Spotlight on article published in

American Journal of Preventive Medicine

IBI Spotlights call attention to important health and productivity findings from peer-reviewed work by external researchers. Unless otherwise stated, the authors are not affiliated with IBI, nor was the research executed on IBI’s behalf. IBI members are encouraged to obtain the original articles from the copyright holder.

What is the Issue?

Existing studies of workplace health promotion programs (WHPPs) have found small effects, and reviews of these studies rarely provide information on how the study population, the content of the interventions, or the quality of the studies impact the reported outcomes.

What are the findings/solutions?

Studies report stronger effects of interventions when they focus on white collar and younger employees. Interventions appear more effective when they include contact with employees at least on a weekly basis. Poorer-quality studies tend to report stronger effects of interventions than better-quality studies.

Journal Citation

Rongen, A., Robroek, S. J., van Lenthe, F. J., & Burdorf, A. (2013). Workplace Health Promotion: A Meta-Analysis of Effectiveness. American Journal of Preventive Medicine, 44(4), 406-415.

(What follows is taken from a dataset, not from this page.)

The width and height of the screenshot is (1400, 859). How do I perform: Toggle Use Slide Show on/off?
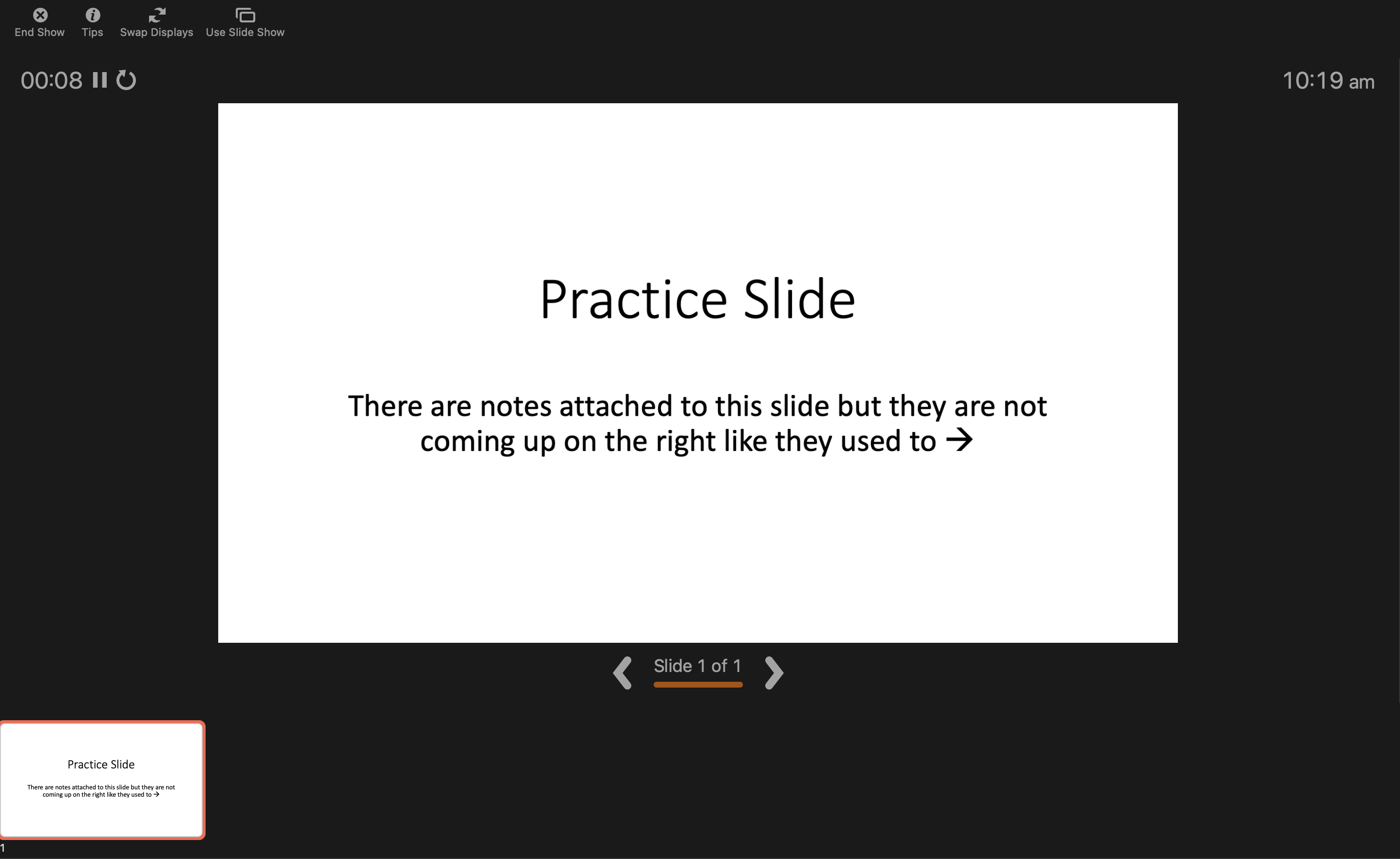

To evaluate the effectiveness of healthy lifestyle-oriented WHPPs (e.g., nutrition, physical activity, weight) on health, workplace absence, and productivity/work ability, and to assess the influence of population and study characteristics.

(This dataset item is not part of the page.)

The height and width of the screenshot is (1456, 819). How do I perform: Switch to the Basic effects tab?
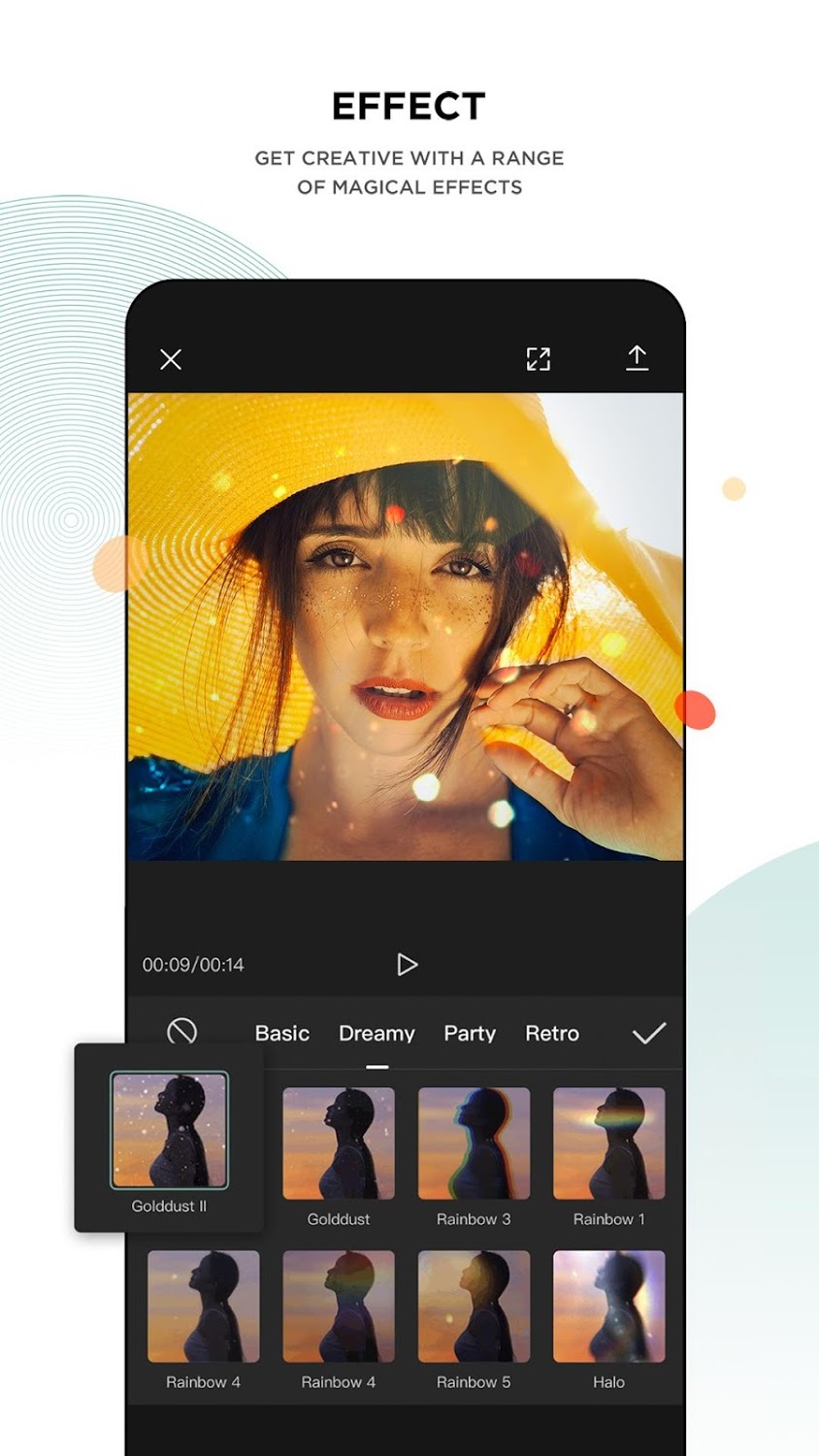click(x=282, y=1034)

A meta-analysis of 18 peer-reviewed studies assessed randomized-controlled trials of lifestyle-oriented WHPPs with outcomes focused on health, workplace absence, and productivity/work ability. Twelve studies measured work absence due to illness; six studies measured productivity or work ability. Overall, the quality of the studies averaged between fair and good.

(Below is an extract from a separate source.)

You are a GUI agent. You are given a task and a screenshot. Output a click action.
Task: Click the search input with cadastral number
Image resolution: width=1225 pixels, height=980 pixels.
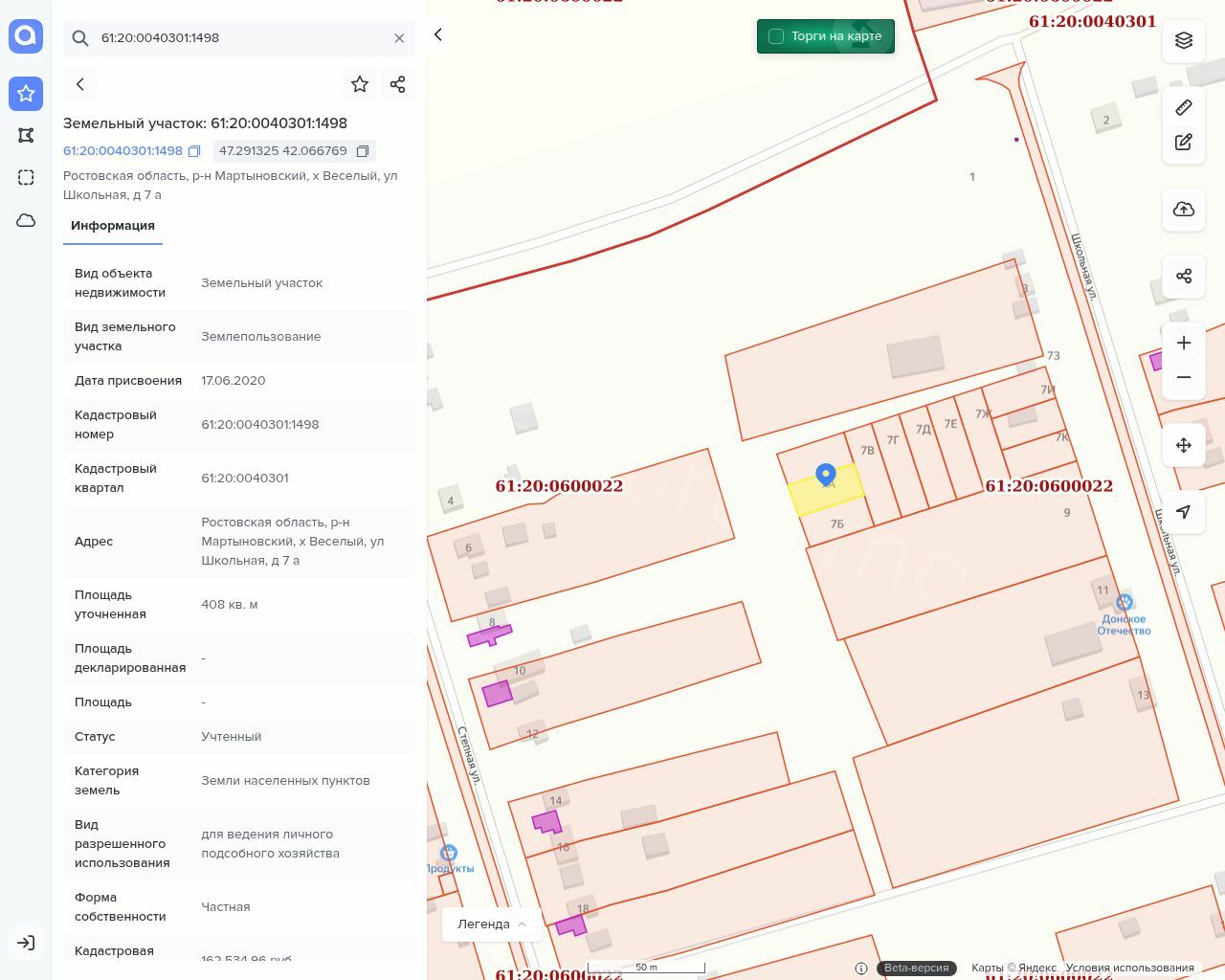(239, 38)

  • Lower-quality studies tended to show a stronger effect of WHPPs than did higher-quality studies. This is particularly true of studies with low participation rates, which may indicate that employees who are ready to improve their health self-select into interventions.
  • Effects were stronger when the studies focused on white collar and younger workers.
  • Effects were stronger when interventions included at least weekly contact with employees. There were no significant differences across studies that did or did not include counseling, exercise, or education components.


The intensity of interventions could impact their effectiveness at improving health-related outcomes. Broader efforts to motivate employees to improve their health may increase interventions’ participation rates and effectiveness.